## What needs to be done:
Only an exact copy is wanted: the lines from the one holding "Task: Switch to the 设置 tab" through the last line below, minus the pictures.
Records provided: Begin
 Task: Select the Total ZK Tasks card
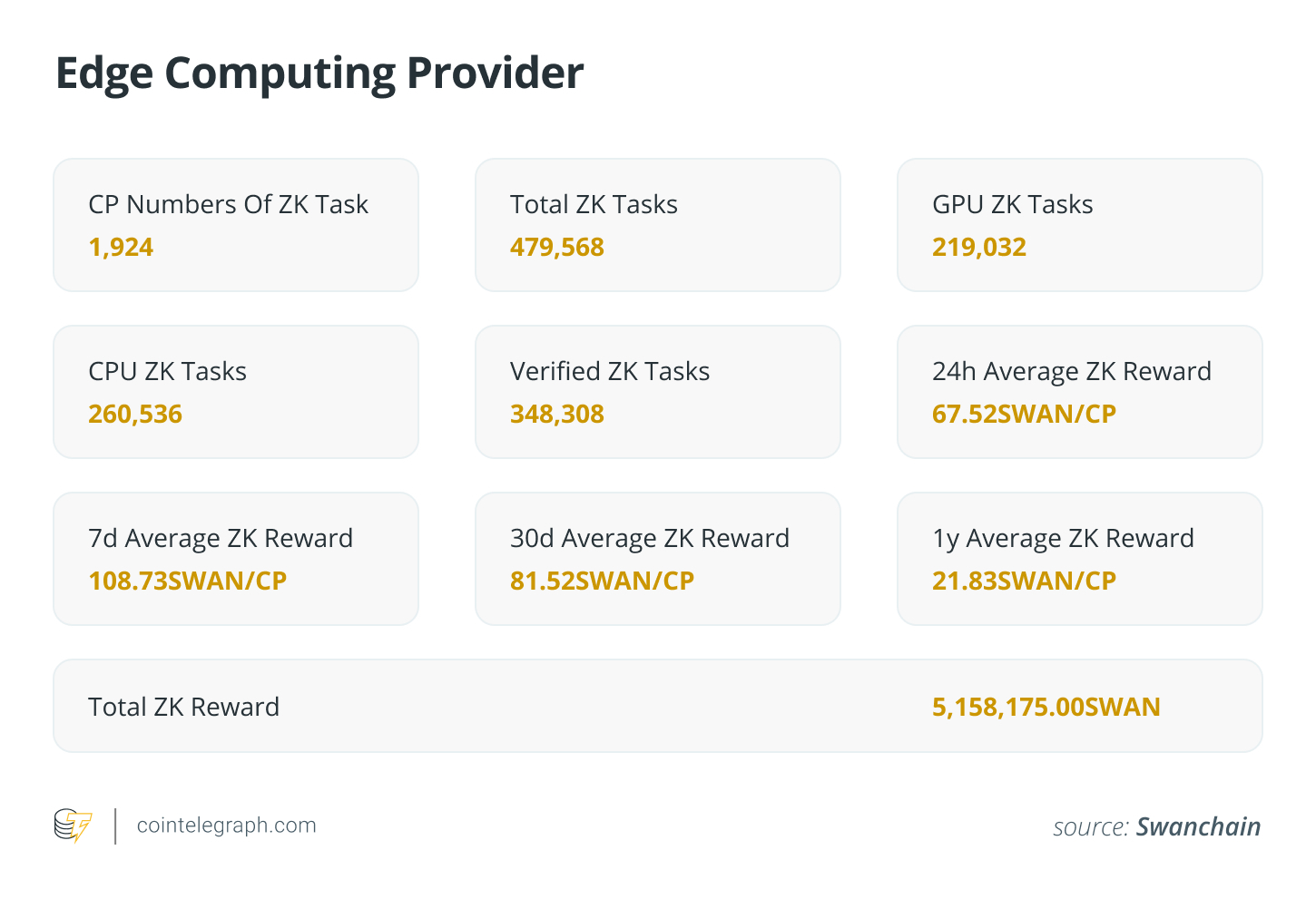(658, 225)
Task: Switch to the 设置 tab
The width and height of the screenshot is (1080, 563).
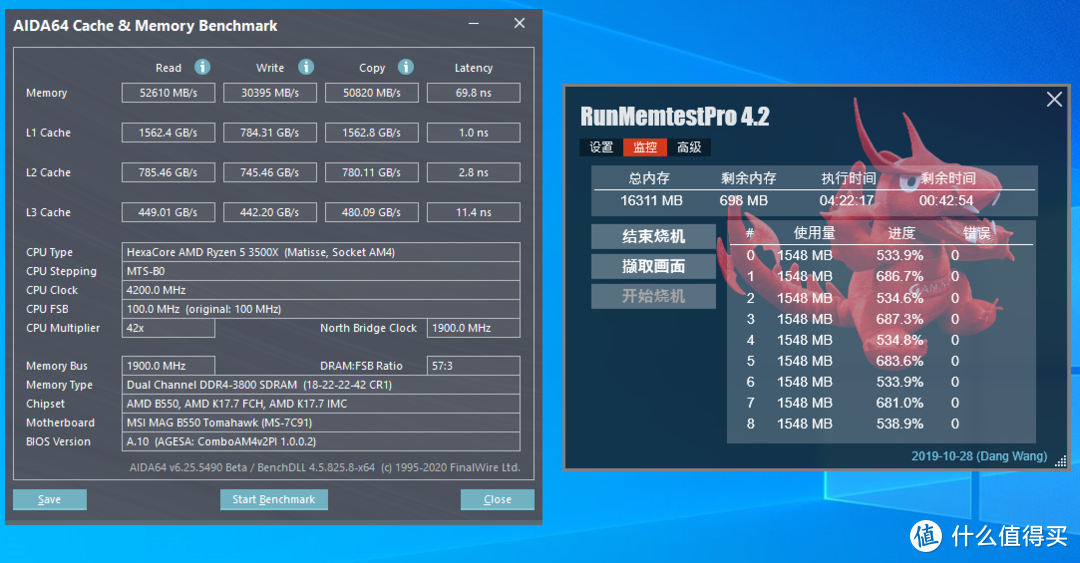Action: tap(601, 147)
Records provided: End
## Answer for the task:
Task: Switch to the 设置 tab
The width and height of the screenshot is (1080, 563).
Action: tap(601, 147)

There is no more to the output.